*** Provided data
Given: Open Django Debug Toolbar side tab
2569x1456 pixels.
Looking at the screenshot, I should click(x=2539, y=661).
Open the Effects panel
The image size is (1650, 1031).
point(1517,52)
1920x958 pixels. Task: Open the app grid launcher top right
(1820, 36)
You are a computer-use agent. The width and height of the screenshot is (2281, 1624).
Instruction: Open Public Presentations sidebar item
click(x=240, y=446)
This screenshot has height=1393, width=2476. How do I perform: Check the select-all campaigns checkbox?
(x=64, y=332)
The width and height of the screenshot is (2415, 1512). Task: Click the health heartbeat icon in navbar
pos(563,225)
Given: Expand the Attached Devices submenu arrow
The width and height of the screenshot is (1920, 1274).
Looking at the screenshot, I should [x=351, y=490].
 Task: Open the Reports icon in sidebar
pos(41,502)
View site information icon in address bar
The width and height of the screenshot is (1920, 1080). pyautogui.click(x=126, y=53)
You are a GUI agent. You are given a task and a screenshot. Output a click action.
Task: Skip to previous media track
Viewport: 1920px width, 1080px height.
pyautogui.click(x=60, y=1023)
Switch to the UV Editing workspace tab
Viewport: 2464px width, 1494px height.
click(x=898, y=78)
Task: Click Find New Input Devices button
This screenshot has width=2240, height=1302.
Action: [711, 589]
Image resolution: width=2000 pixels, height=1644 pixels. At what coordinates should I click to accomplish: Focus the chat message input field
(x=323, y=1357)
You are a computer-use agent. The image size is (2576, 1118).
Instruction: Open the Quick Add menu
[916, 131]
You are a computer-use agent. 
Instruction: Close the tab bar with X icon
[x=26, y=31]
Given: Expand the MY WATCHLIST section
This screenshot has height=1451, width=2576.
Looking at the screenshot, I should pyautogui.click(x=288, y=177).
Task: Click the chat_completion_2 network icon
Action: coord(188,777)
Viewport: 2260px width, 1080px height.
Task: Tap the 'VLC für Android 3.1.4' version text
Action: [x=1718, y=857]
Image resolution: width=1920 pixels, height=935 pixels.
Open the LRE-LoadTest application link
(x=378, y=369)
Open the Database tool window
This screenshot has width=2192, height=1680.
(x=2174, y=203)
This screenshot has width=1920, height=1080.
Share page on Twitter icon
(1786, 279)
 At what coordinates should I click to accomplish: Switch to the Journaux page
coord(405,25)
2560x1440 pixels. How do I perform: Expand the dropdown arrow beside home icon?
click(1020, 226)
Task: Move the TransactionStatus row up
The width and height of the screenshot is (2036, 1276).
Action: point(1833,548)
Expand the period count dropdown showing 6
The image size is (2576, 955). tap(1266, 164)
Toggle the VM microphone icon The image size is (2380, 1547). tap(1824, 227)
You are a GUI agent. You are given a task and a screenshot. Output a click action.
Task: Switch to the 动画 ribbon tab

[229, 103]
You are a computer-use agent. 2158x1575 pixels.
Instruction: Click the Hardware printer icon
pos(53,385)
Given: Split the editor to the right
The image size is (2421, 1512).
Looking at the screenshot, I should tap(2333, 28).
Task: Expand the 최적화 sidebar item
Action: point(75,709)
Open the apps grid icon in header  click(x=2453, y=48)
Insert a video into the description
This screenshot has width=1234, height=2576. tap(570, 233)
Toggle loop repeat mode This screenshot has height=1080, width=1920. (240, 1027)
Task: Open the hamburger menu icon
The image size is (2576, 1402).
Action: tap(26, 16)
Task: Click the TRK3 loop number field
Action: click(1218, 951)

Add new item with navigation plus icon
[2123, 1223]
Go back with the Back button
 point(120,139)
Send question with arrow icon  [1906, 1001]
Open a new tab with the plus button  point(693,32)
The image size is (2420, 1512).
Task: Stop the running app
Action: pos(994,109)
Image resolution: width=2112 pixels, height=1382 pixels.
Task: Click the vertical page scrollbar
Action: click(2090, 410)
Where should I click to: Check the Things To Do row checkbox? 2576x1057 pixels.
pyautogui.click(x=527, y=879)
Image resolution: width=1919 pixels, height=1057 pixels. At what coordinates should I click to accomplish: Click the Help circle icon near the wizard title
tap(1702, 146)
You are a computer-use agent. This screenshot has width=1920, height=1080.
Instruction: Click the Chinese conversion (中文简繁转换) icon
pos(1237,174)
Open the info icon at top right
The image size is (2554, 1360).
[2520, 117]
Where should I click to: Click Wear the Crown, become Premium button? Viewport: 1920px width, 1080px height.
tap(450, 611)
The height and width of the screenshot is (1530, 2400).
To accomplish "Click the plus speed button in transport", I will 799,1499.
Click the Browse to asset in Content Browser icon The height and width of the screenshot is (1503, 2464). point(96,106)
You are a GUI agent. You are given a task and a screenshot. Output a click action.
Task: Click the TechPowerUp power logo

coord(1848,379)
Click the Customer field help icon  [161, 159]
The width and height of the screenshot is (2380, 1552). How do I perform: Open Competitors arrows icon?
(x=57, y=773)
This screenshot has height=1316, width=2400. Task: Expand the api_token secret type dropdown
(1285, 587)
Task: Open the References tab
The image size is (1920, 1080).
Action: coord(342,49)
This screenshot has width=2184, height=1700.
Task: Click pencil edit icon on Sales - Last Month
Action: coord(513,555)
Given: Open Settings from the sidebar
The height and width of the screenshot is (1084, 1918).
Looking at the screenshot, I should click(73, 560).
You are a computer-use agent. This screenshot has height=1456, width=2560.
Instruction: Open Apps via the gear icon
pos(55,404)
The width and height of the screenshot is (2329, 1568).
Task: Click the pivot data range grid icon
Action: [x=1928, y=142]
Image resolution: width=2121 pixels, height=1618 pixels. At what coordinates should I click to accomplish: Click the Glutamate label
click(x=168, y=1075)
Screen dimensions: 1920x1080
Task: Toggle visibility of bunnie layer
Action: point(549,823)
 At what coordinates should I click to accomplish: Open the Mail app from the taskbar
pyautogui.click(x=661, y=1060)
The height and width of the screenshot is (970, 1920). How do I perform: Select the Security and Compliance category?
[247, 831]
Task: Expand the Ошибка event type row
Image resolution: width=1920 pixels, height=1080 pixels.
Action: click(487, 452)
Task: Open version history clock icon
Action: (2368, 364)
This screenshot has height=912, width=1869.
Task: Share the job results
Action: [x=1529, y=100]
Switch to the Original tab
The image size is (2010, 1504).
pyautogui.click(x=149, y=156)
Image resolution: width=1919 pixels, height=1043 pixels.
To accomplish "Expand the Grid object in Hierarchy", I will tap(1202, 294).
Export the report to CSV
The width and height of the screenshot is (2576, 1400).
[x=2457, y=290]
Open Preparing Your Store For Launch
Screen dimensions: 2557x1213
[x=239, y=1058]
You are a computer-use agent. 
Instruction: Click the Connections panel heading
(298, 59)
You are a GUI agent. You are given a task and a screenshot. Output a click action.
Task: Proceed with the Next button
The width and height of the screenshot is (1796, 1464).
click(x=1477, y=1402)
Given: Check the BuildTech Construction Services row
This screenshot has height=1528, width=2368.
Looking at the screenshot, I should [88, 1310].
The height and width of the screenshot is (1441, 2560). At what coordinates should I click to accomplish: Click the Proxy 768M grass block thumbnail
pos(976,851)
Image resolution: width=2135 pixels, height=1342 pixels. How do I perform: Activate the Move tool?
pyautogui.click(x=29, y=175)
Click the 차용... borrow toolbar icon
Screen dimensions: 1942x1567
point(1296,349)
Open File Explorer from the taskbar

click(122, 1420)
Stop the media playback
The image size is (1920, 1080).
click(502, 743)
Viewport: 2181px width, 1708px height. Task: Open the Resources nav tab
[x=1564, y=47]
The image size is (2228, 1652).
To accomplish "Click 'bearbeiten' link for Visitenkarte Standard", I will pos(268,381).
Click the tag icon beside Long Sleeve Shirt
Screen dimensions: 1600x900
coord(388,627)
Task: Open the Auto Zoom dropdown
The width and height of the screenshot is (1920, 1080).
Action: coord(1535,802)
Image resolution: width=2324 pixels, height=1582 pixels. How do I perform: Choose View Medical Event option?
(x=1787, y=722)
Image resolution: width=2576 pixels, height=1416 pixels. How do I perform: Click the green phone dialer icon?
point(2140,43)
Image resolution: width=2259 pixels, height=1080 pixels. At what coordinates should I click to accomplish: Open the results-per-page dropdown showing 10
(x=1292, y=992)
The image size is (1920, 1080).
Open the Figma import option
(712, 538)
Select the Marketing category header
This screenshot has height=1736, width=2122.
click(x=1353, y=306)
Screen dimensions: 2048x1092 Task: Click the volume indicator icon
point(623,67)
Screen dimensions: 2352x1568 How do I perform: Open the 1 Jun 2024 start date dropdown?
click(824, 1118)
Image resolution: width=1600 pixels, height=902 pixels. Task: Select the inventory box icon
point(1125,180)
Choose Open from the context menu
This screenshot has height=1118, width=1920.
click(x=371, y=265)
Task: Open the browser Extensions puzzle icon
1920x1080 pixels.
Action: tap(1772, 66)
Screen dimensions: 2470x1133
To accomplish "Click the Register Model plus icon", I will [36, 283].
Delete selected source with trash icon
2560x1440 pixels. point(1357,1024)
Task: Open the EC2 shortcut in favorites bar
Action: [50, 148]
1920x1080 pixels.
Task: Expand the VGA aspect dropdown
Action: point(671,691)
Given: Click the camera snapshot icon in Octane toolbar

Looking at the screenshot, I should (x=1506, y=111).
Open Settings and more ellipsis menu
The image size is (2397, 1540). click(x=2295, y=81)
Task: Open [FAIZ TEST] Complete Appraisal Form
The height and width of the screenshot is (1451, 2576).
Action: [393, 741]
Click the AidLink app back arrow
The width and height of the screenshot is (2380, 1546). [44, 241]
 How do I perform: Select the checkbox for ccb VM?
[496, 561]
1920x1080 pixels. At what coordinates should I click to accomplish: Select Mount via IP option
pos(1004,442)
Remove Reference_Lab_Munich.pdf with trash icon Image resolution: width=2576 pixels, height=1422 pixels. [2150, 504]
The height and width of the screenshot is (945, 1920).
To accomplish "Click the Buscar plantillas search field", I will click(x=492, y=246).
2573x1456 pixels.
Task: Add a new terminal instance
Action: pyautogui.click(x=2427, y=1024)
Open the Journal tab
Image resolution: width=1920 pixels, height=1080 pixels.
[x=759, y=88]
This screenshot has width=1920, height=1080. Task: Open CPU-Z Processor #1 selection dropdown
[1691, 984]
******
Problem → Retype only the stretch of lines above starting at the one with "The image size is (2576, 1402)." and stopping at the one with "Send question with", exactly as written, with both kept.

Task response →
The image size is (2576, 1402).
Action: tap(26, 16)
Task: Click the TRK3 loop number field
Action: click(1218, 951)

Add new item with navigation plus icon
[2123, 1223]
Go back with the Back button
 point(120,139)
Send question with arrow icon  [1906, 1001]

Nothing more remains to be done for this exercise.